Three stags under an oak tree, Kent
The red brick Elizabethan Manor house, Roydon Hall was on my left now, with its stepped roof edges and old-fashioned chimneys. Apparently it has an escape route below the cellars, but it appeared to be boarded up although the the lawn was newly mown.
Roydon Hall, Kent
I expect they call this prison-like fencing, ‘managed land’.
Keeping us off his land, protecting us from the deer maybe, Kent
There was a square tower with a turret and lake to my left (though later I thought perhaps it was plastic-covered crops) and satellite dish to my right.
This was the only slight incline and at the top was what I assume was a folly. Its yellow stone and Grecian columns were set amidst lush foliage in the midday sun.
A bit of a folly amongst the foliage, Kent
As I strode down the lane, two women and four walking poles approached me to ask directions.
There were beech nuts and conkers on the asphalt.
Wild clematis
Glorious Autumn colours
Several miles along the road took me to the St Mary the Virgin church at Nettlestead with its simple 13th century tower and possible Saxon foundations.
St Mary the Virgin, Nettlestead, Kent
Stained glass at St Mary’s the Virgin, Nettlestead, Kent
Set in an equally charming churchyard, the building was started by the magnificently named de Pympe family. It has six notably large windows commissioned by Reginald de P.
At the top of each window stand angels with curiously feathered legs. (taken from the history leaflet)
In addition, I was shocked to read that
The original glass of this window with the rest of the 15th century glass in the church suffered damage by impious hands at a time unknown. (Taken from the plaque)
And furthermore, that the visit of the Archbishop of Canterbury in July 24th 1895
… was well nigh “a visit of surprise” so short was our prior notice… And here let me say at once how troubled I am to think that in the hurry of the moment some members of the Parish Church Committee were overlooked. (From an account in the church).
Not far away was an entrance to the Medway river path where I stood back as a cyclist whizzed past.

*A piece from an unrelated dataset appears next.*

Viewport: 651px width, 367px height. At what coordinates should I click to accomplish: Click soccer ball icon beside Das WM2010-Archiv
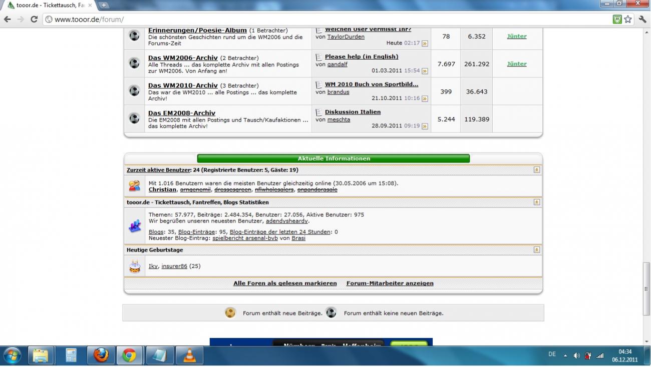[x=134, y=91]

It was a gentle stroll back to the Hampstead Marina alongside various water crafts including one propelled by a man with a long white ponytail and no shirt, sitting behind an infant in a baby seat and a woman who talked incessantly.
Tall trees shushed a plane and helicopter and the smells were all fruity or woody, wet or damp.
Hampstead Mariner, Yalding, Kent
On arrival there were three men with two boats watching as a fourth opened the lock. I joined them as the water slowly filled the space between the gates, fascinated as they floated through and boarded for “a couple of miles down and back, and then a pint!”
Hampstead Mariner, Yalding, Kent
New houses and the deep blue sky reflected in the water at Hampstead Mariner, Kent
I retraced my steps to The Boathouse for a half of Shepherd Neame’s Autumn Ale. I was admiring the hops when a couple stopped to tell me what they were and that they had been hop pickers years ago. Hundreds used to come from London to join the workforce at the picking season.
Wild hops growing on the railings, source of the beer industry and more, Kent
The sign said,
Cheers! Yalding has always had a strong connection to alcohol! At one time it was producing more hops than any other parish in England. It is also famed for its cherry orchards and the (sic) remains of the Medieval Vineyards have been found in the area. The various crops have been used to produce wine, beer and cherry brandy..
It was a ‘driving with the top down’ sort of a day.
You can download the pdf of the walk leaflet here. It is pretty good and contains useful and accurate photos of fields with superimposed arrows showing where to go. The second paragraph of number 2 is a repeat so ignore this.